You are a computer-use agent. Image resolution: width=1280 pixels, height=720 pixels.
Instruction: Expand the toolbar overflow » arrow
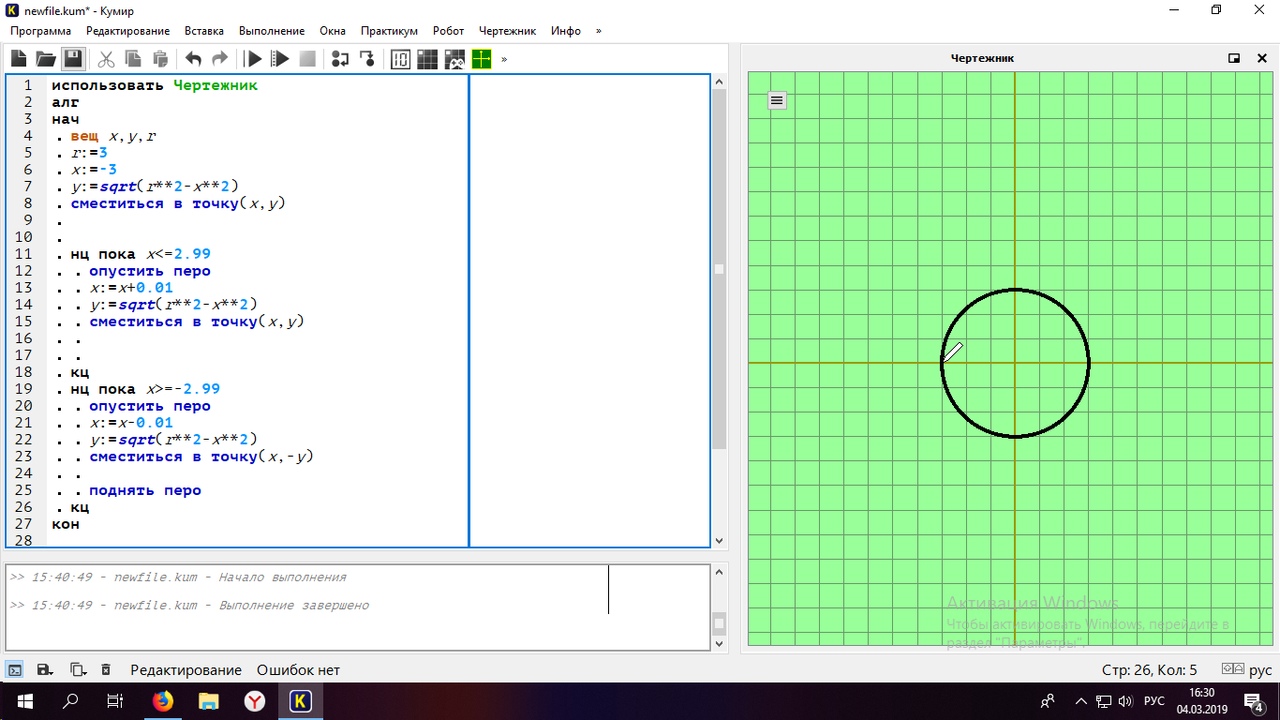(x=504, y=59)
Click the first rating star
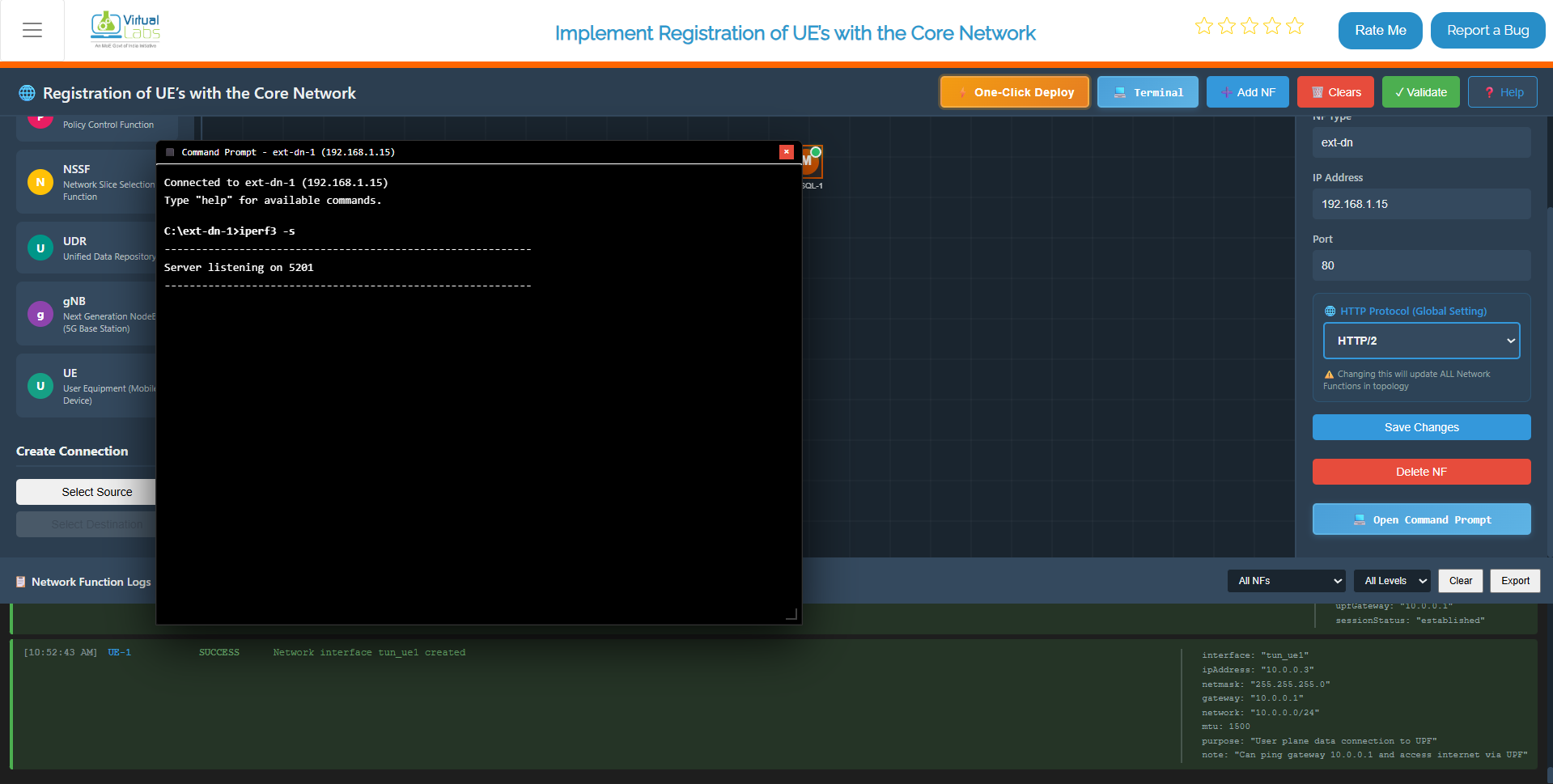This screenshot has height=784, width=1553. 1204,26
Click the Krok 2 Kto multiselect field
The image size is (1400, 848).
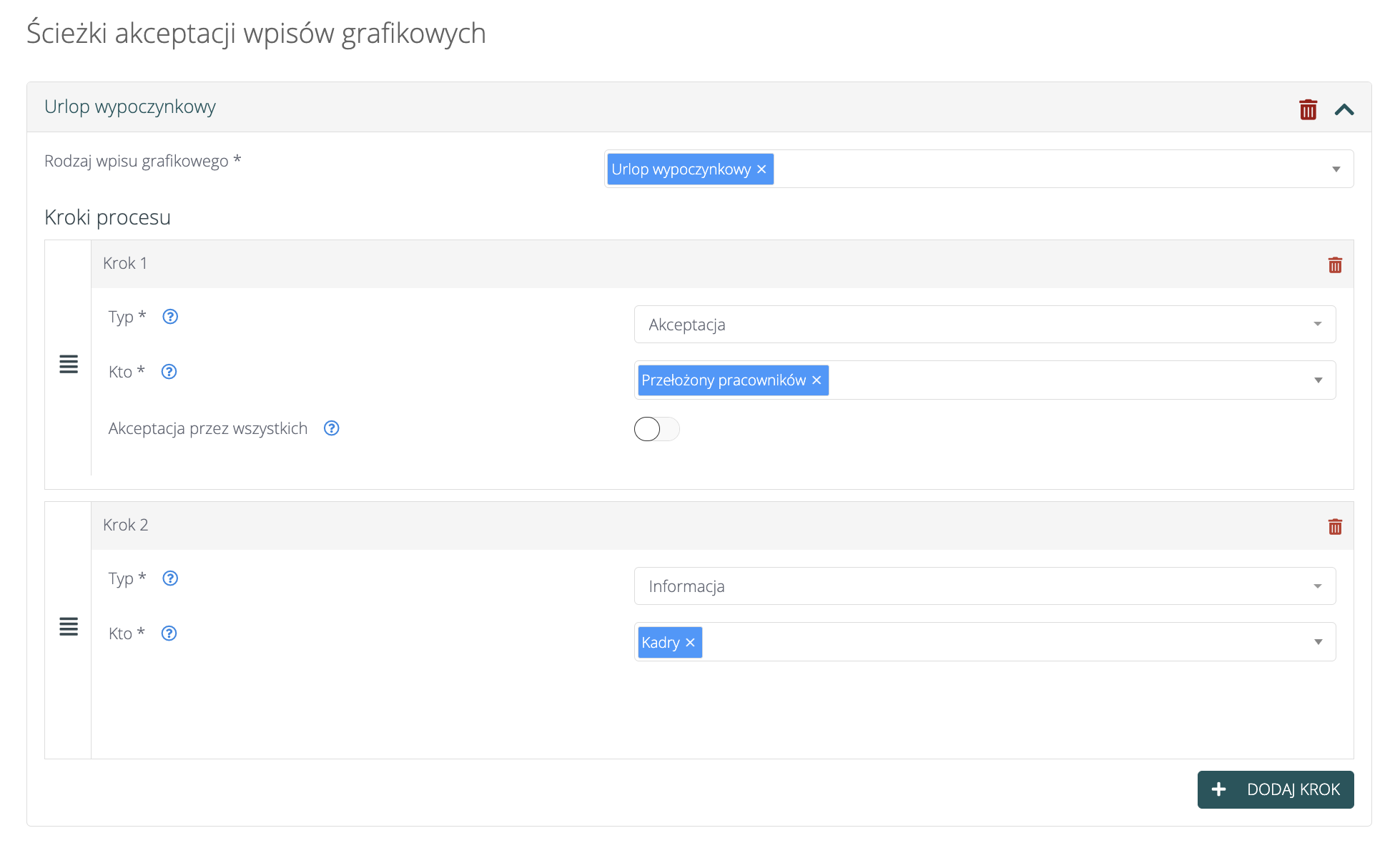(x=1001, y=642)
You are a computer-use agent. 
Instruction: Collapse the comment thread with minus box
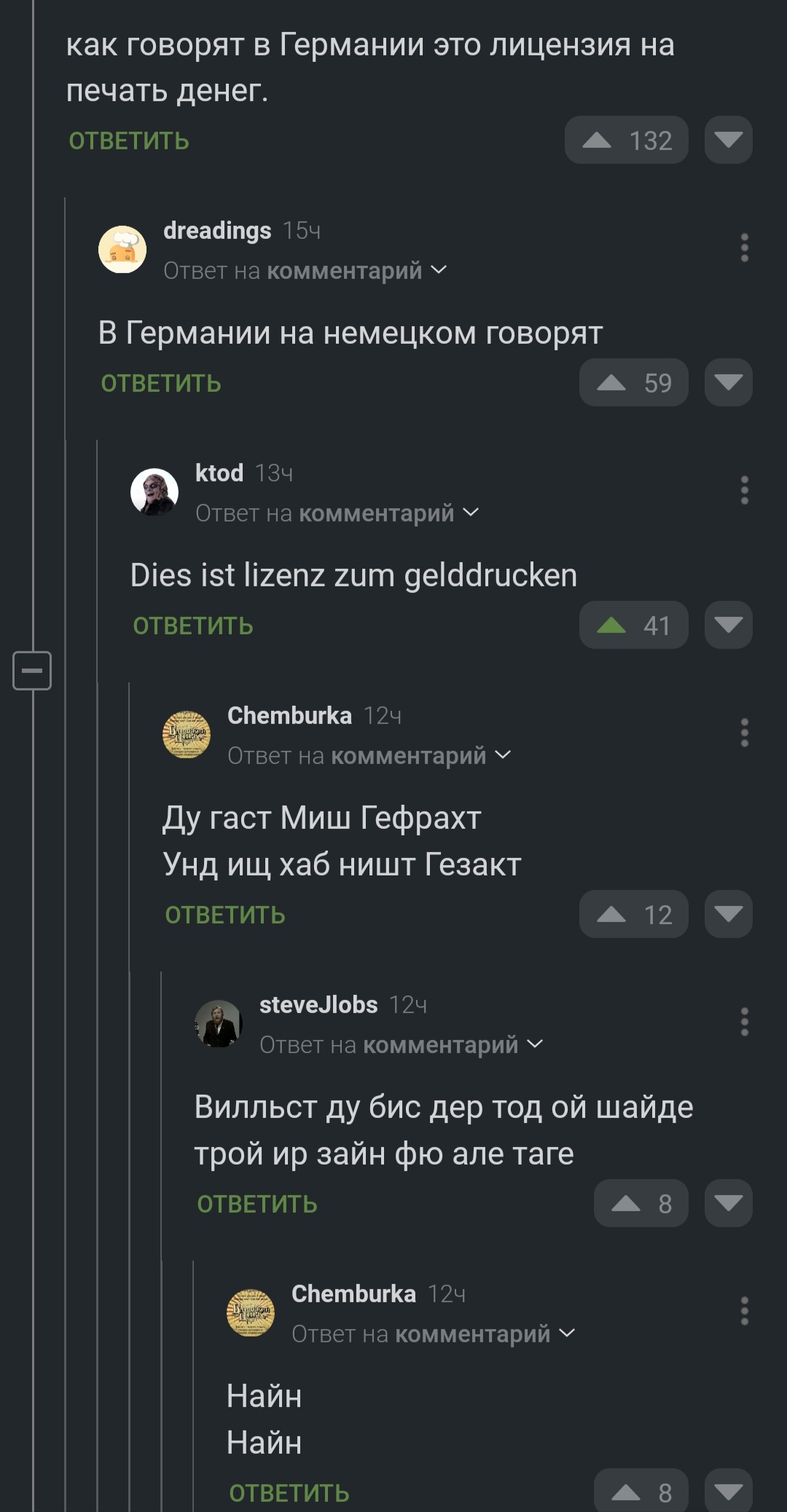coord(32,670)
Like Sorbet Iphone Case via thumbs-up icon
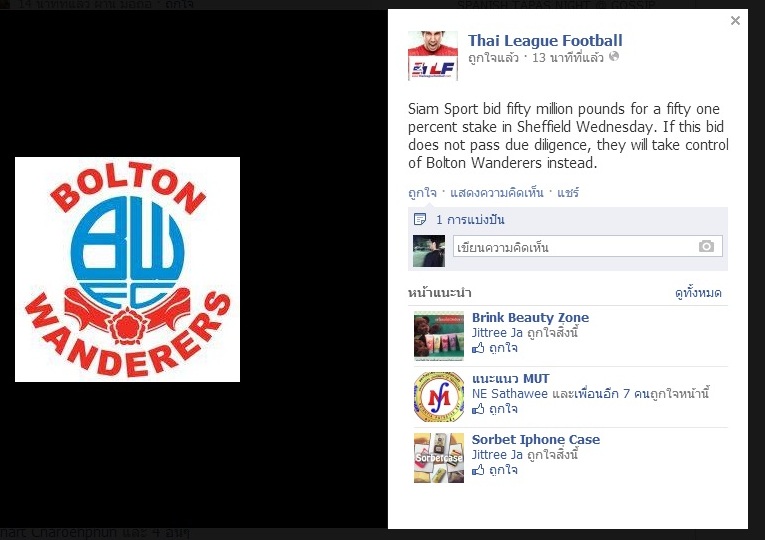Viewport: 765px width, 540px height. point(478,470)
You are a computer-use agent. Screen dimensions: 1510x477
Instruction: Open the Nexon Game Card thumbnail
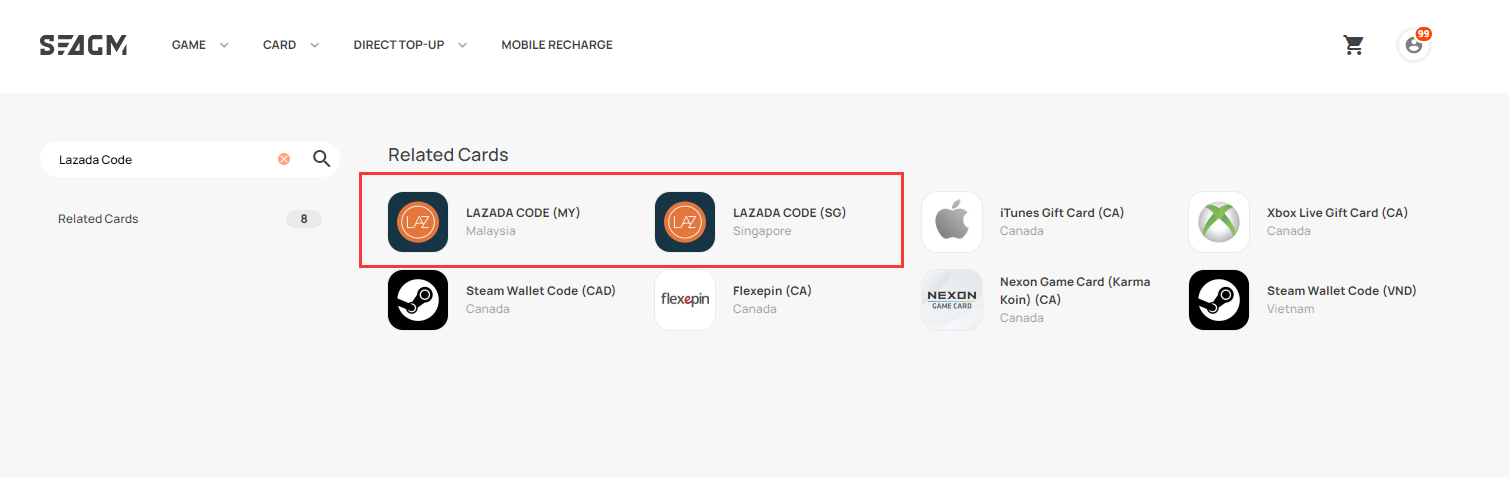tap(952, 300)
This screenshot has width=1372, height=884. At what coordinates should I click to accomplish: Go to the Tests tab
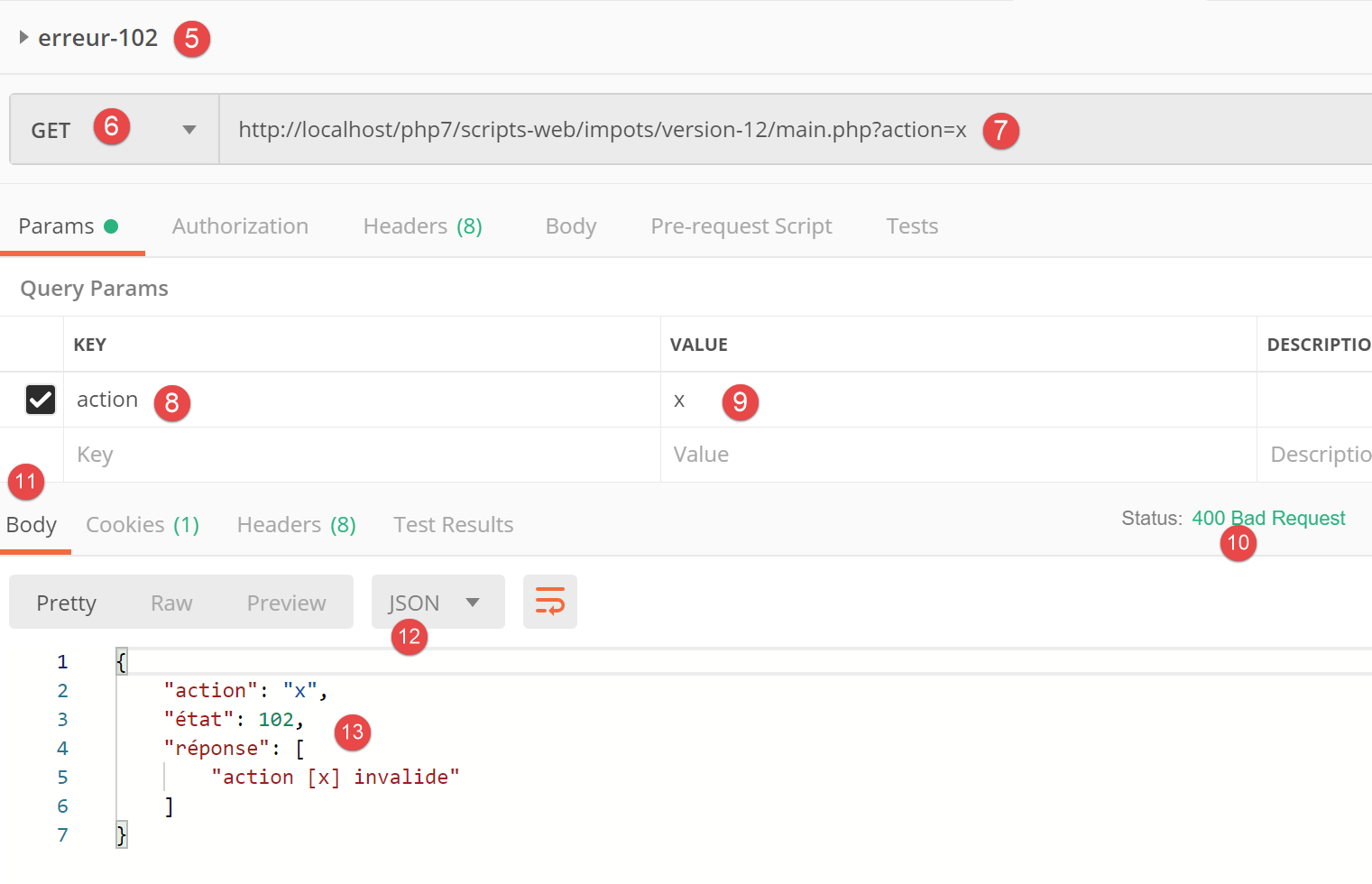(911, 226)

▶ [Problem details]: Reproduce these records exactly, but not the pictures.

▶ [Response to this task]:
You are a computer-use agent. Image resolution: width=1280 pixels, height=720 pixels.
Instruction: Expand the toolbar overflow » arrow
(x=504, y=59)
Click the first rating star
This screenshot has height=784, width=1553. 1204,26
Click the Krok 2 Kto multiselect field
The image size is (1400, 848).
(x=1001, y=642)
You are a computer-use agent. 
Instruction: Collapse the comment thread with minus box
coord(32,670)
Like Sorbet Iphone Case via thumbs-up icon
Viewport: 765px width, 540px height. point(478,470)
You are a computer-use agent. Screen dimensions: 1510x477
Instruction: Open the Nexon Game Card thumbnail
tap(952, 300)
This screenshot has width=1372, height=884. At what coordinates should I click to accomplish: Go to the Tests tab
(911, 226)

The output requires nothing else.